Whilst the others had been arguing, the Englishman had taken it upon himself to mount a guard, so he’d scrambled to a hole in the monastery’s crumbling walls and peered into the gloom. Once his eyes had focused on the horizon, Thomas saw what he dreaded most and, as soon as his comrades had joined him, they understood the reason for his cry of alarm.
“If you doubt that the wild dogs who tore this monastery apart have picked up our trail, take a look over there,” Thomas whispered and he pointed across the marshes to a line of figures silhouetted against the dawn sky.
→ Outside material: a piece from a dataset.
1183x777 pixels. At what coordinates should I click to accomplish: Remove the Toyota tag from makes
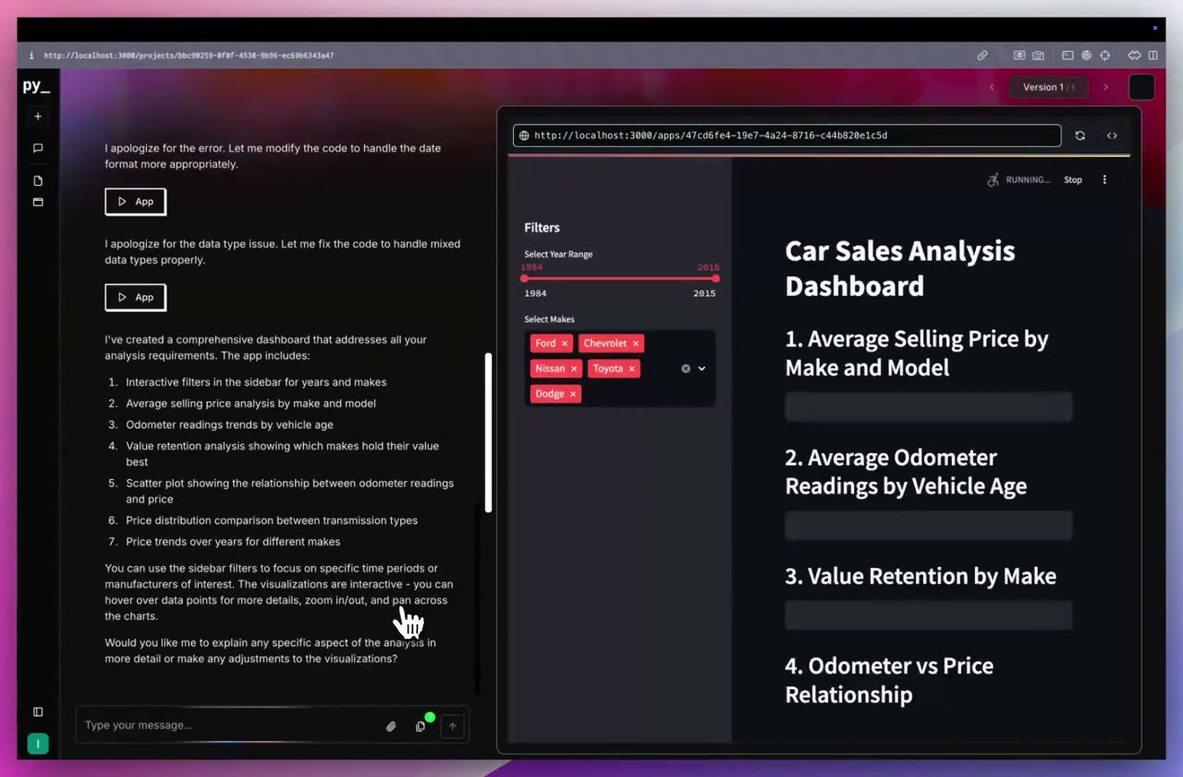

At first, the others thought that the shadowy phantoms picking their way through the grassy tussocks were fishermen coming to check their nets, but the angry crack of whips confirmed Prometheus’ worst fears. Fifty corsair slavers were herding twice as many captives through the mist that was rising from the waterlogged ground and the chilling groans of the condemned drifted over the landscape like the icy winds of winter.
As the column drew closer, Prometheus and the others could see that the prisoners’ arms had been tied behind their backs and their necks yoked together with long ropes of braided leather. Despite the cruelties of the lash, which the corsairs wielded with increasing ferocity, the captives continued to pray loudly for their deliverance and, so heart-rending were their pleas, those hidden in the monastery thought they were looking at a procession of the damned being led to the gates of Hell.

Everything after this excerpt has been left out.